• EXERCISE: Update the listing below by changing each "screenshot" to "screen capture" and keeping everything else the same. Leave the pictures out of your answer.

• DATA TO USE:
--- start ---
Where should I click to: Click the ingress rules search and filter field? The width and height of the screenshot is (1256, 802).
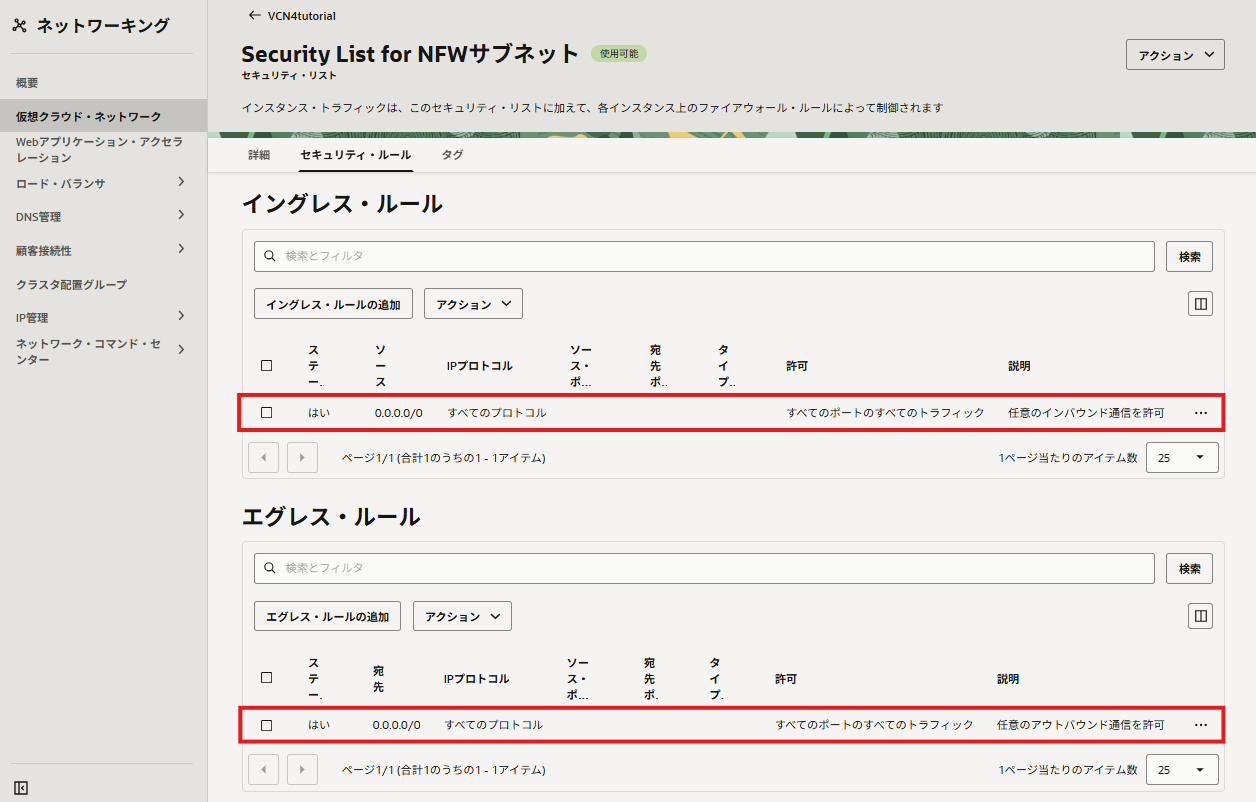(x=704, y=256)
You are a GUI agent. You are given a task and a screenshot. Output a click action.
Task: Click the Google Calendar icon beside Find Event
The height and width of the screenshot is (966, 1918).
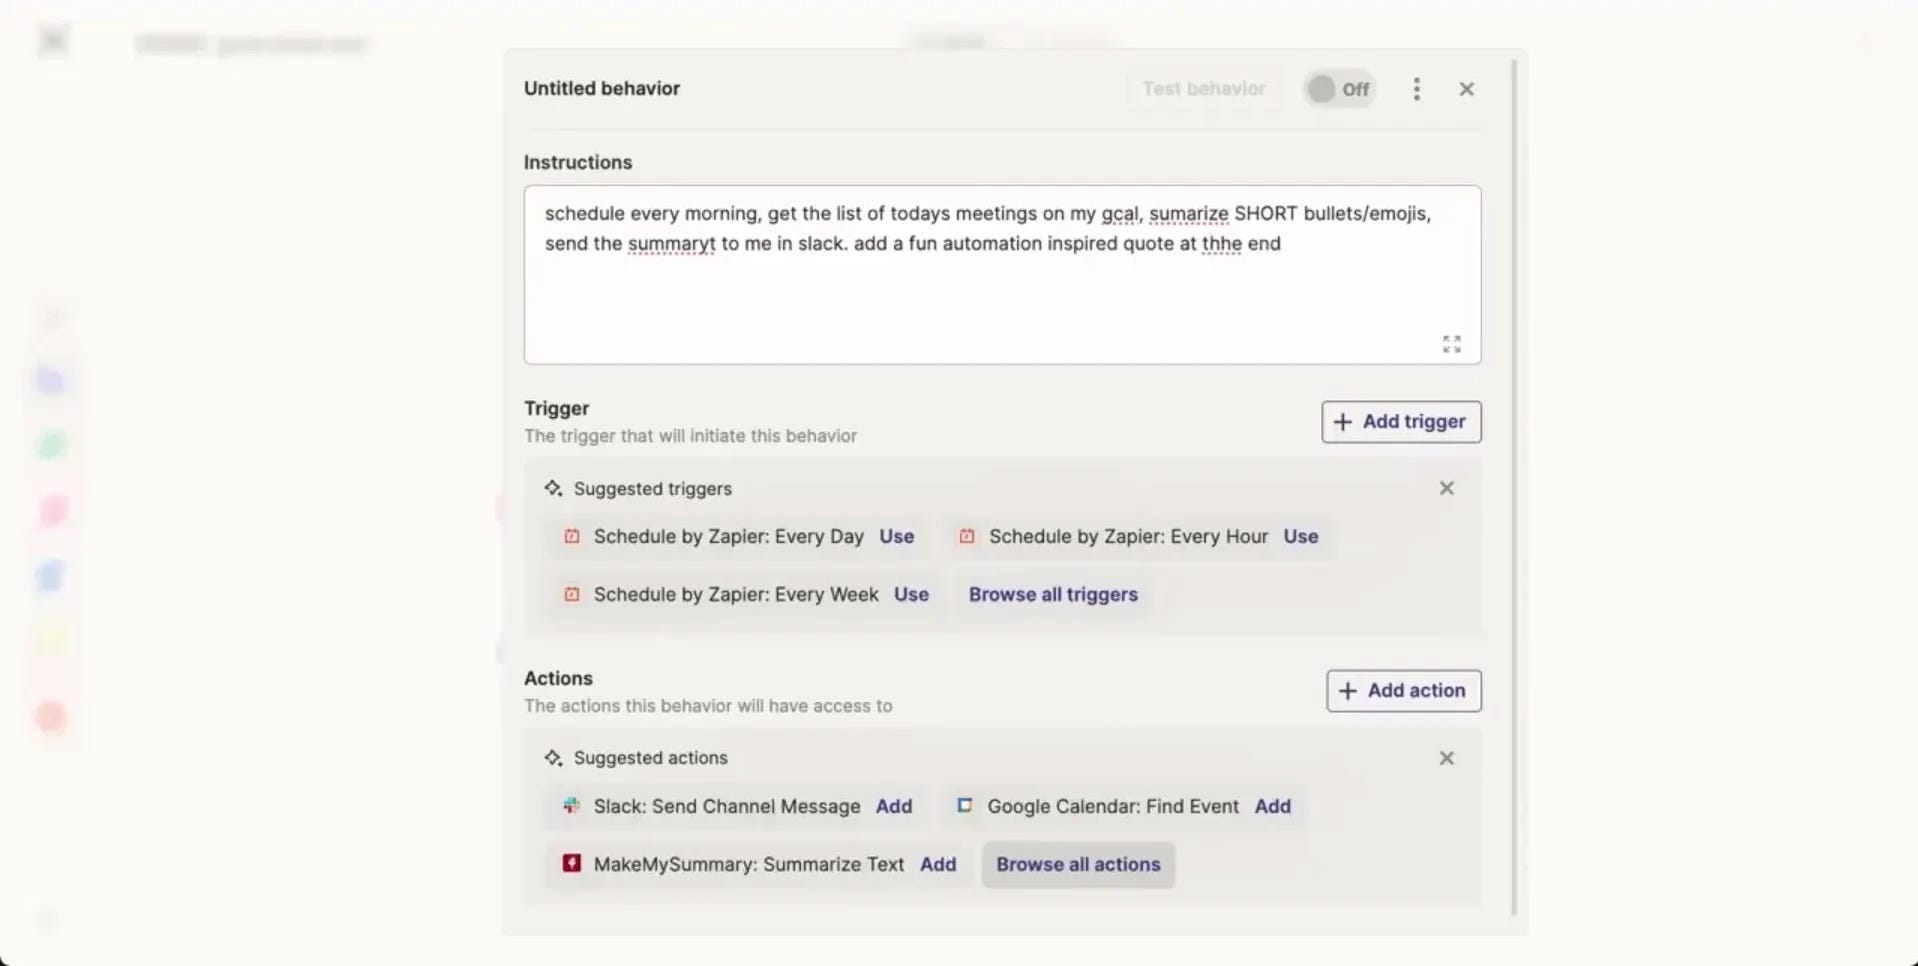coord(965,805)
--- end ---
• ANSWER FOR THIS EXERCISE:
Where should I click to: Click the ingress rules search and filter field? The width and height of the screen capture is (1256, 802).
(x=704, y=256)
You are a GUI agent. You are given a task and a screen capture. Output a click action.
Task: Click the Google Calendar icon beside Find Event
The height and width of the screen capture is (966, 1918).
coord(965,805)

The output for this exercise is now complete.